(Records from a collection)

________________________________________

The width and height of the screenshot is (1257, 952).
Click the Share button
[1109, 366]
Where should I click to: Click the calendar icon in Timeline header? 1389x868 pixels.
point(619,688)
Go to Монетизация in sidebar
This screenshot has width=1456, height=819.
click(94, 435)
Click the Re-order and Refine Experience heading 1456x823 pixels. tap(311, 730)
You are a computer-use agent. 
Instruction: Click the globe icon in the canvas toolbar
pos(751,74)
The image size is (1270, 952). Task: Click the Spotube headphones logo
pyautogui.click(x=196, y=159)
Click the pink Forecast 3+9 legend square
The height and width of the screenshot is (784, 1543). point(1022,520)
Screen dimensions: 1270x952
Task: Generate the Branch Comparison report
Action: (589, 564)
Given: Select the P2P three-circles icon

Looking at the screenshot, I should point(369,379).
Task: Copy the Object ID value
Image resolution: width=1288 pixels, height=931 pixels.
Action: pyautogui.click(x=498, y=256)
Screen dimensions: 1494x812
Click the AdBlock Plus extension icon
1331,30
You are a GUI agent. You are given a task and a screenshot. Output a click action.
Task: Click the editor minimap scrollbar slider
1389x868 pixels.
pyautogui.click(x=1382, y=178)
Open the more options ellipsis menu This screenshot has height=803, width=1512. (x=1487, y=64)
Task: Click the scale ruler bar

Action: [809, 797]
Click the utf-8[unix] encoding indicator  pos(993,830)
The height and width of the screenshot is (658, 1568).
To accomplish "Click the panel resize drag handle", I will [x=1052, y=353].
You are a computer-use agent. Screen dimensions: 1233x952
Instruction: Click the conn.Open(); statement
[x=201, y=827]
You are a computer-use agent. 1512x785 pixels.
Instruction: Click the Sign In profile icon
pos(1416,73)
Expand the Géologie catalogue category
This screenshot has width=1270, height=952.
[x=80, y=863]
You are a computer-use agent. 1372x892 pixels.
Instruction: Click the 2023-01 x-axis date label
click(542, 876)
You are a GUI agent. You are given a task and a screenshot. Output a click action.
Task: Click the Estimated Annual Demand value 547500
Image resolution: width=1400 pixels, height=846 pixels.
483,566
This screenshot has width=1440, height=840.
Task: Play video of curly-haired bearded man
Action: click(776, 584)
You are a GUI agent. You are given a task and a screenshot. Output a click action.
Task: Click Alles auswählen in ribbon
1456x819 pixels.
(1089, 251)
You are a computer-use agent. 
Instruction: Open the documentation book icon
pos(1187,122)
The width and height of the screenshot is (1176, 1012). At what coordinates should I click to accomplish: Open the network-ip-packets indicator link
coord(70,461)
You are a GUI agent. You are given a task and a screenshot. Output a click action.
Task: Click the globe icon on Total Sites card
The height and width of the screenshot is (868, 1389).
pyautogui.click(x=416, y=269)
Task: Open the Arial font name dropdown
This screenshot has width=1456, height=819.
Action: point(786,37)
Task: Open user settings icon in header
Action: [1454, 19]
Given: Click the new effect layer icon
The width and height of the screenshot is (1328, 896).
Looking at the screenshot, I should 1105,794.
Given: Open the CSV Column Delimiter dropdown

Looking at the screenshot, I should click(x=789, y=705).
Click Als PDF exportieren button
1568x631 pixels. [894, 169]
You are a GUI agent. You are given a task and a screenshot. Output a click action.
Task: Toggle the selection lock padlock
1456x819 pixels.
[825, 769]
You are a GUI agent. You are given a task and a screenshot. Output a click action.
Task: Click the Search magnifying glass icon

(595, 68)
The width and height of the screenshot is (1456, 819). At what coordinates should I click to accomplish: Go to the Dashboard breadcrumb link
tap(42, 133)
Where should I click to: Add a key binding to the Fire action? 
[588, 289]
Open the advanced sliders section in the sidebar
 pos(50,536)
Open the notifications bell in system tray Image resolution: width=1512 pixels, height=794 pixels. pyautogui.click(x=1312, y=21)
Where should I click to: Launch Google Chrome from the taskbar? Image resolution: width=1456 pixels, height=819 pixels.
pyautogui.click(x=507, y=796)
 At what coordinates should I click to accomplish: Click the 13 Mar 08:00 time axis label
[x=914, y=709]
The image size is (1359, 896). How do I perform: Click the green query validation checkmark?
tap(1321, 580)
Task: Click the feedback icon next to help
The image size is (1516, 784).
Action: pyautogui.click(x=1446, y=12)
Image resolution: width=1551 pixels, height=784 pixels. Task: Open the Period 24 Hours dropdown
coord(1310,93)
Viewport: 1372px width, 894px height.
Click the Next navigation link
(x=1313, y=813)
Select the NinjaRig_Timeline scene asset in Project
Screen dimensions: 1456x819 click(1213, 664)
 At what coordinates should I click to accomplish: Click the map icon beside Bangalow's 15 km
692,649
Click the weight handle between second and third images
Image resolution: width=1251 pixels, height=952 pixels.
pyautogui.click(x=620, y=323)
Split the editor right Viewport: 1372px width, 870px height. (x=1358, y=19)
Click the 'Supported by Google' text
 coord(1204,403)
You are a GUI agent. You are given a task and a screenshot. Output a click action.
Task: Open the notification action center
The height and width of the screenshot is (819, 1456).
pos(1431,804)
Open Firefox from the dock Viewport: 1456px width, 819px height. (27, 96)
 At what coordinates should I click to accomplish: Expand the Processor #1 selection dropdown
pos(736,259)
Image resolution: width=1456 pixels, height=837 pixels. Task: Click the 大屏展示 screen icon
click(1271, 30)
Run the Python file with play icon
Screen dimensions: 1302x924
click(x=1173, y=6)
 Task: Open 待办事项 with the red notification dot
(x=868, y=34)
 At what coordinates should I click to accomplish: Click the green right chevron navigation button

________________________________________

YOUR GOAL
Each entry must be retyped exactly as it was written above.

RESULT BELOW
The width and height of the screenshot is (1257, 952).
Click the Share button
[1109, 366]
Where should I click to: Click the calendar icon in Timeline header? 1389x868 pixels.
point(619,688)
Go to Монетизация in sidebar
This screenshot has width=1456, height=819.
click(94, 435)
Click the Re-order and Refine Experience heading 1456x823 pixels. tap(311, 730)
You are a computer-use agent. 
Instruction: Click the globe icon in the canvas toolbar
pos(751,74)
The image size is (1270, 952). Task: Click the Spotube headphones logo
pyautogui.click(x=196, y=159)
Click the pink Forecast 3+9 legend square
The height and width of the screenshot is (784, 1543). point(1022,520)
Screen dimensions: 1270x952
Task: Generate the Branch Comparison report
Action: (589, 564)
Given: Select the P2P three-circles icon

Looking at the screenshot, I should point(369,379).
Task: Copy the Object ID value
Image resolution: width=1288 pixels, height=931 pixels.
Action: pyautogui.click(x=498, y=256)
Screen dimensions: 1494x812
Click the AdBlock Plus extension icon
1331,30
You are a GUI agent. You are given a task and a screenshot. Output a click action.
Task: Click the editor minimap scrollbar slider
1389x868 pixels.
pyautogui.click(x=1382, y=178)
Open the more options ellipsis menu This screenshot has height=803, width=1512. (x=1487, y=64)
Task: Click the scale ruler bar

Action: [809, 797]
Click the utf-8[unix] encoding indicator  pos(993,830)
The height and width of the screenshot is (658, 1568).
To accomplish "Click the panel resize drag handle", I will [x=1052, y=353].
You are a computer-use agent. Screen dimensions: 1233x952
Instruction: Click the conn.Open(); statement
[x=201, y=827]
You are a computer-use agent. 1512x785 pixels.
Instruction: Click the Sign In profile icon
pos(1416,73)
Expand the Géologie catalogue category
This screenshot has width=1270, height=952.
[x=80, y=863]
You are a computer-use agent. 1372x892 pixels.
Instruction: Click the 2023-01 x-axis date label
click(542, 876)
You are a GUI agent. You are given a task and a screenshot. Output a click action.
Task: Click the Estimated Annual Demand value 547500
Image resolution: width=1400 pixels, height=846 pixels.
483,566
This screenshot has width=1440, height=840.
Task: Play video of curly-haired bearded man
Action: click(776, 584)
You are a GUI agent. You are given a task and a screenshot. Output a click action.
Task: Click Alles auswählen in ribbon
1456x819 pixels.
(1089, 251)
You are a computer-use agent. 
Instruction: Open the documentation book icon
pos(1187,122)
The width and height of the screenshot is (1176, 1012). At what coordinates should I click to accomplish: Open the network-ip-packets indicator link
coord(70,461)
You are a GUI agent. You are given a task and a screenshot. Output a click action.
Task: Click the globe icon on Total Sites card
The height and width of the screenshot is (868, 1389).
pyautogui.click(x=416, y=269)
Task: Open the Arial font name dropdown
This screenshot has width=1456, height=819.
Action: point(786,37)
Task: Open user settings icon in header
Action: [1454, 19]
Given: Click the new effect layer icon
The width and height of the screenshot is (1328, 896).
Looking at the screenshot, I should 1105,794.
Given: Open the CSV Column Delimiter dropdown

Looking at the screenshot, I should click(x=789, y=705).
Click Als PDF exportieren button
1568x631 pixels. [894, 169]
You are a GUI agent. You are given a task and a screenshot. Output a click action.
Task: Toggle the selection lock padlock
1456x819 pixels.
[825, 769]
You are a GUI agent. You are given a task and a screenshot. Output a click action.
Task: Click the Search magnifying glass icon

(595, 68)
The width and height of the screenshot is (1456, 819). At what coordinates should I click to accomplish: Go to the Dashboard breadcrumb link
tap(42, 133)
Where should I click to: Add a key binding to the Fire action? 
[588, 289]
Open the advanced sliders section in the sidebar
 pos(50,536)
Open the notifications bell in system tray Image resolution: width=1512 pixels, height=794 pixels. pyautogui.click(x=1312, y=21)
Where should I click to: Launch Google Chrome from the taskbar? Image resolution: width=1456 pixels, height=819 pixels.
pyautogui.click(x=507, y=796)
 At what coordinates should I click to accomplish: Click the 13 Mar 08:00 time axis label
[x=914, y=709]
The image size is (1359, 896). How do I perform: Click the green query validation checkmark?
tap(1321, 580)
Task: Click the feedback icon next to help
The image size is (1516, 784).
Action: pyautogui.click(x=1446, y=12)
Image resolution: width=1551 pixels, height=784 pixels. Task: Open the Period 24 Hours dropdown
coord(1310,93)
Viewport: 1372px width, 894px height.
Click the Next navigation link
(x=1313, y=813)
Select the NinjaRig_Timeline scene asset in Project
Screen dimensions: 1456x819 click(1213, 664)
 At what coordinates should I click to accomplish: Click the map icon beside Bangalow's 15 km
692,649
Click the weight handle between second and third images
Image resolution: width=1251 pixels, height=952 pixels.
pyautogui.click(x=620, y=323)
Split the editor right Viewport: 1372px width, 870px height. (x=1358, y=19)
Click the 'Supported by Google' text
 coord(1204,403)
You are a GUI agent. You are given a task and a screenshot. Output a click action.
Task: Open the notification action center
The height and width of the screenshot is (819, 1456).
pos(1431,804)
Open Firefox from the dock Viewport: 1456px width, 819px height. (27, 96)
 At what coordinates should I click to accomplish: Expand the Processor #1 selection dropdown
pos(736,259)
Image resolution: width=1456 pixels, height=837 pixels. Task: Click the 大屏展示 screen icon
click(1271, 30)
Run the Python file with play icon
Screen dimensions: 1302x924
click(x=1173, y=6)
 Task: Open 待办事项 with the red notification dot
(x=868, y=34)
 At what coordinates should I click to accomplish: Click the green right chevron navigation button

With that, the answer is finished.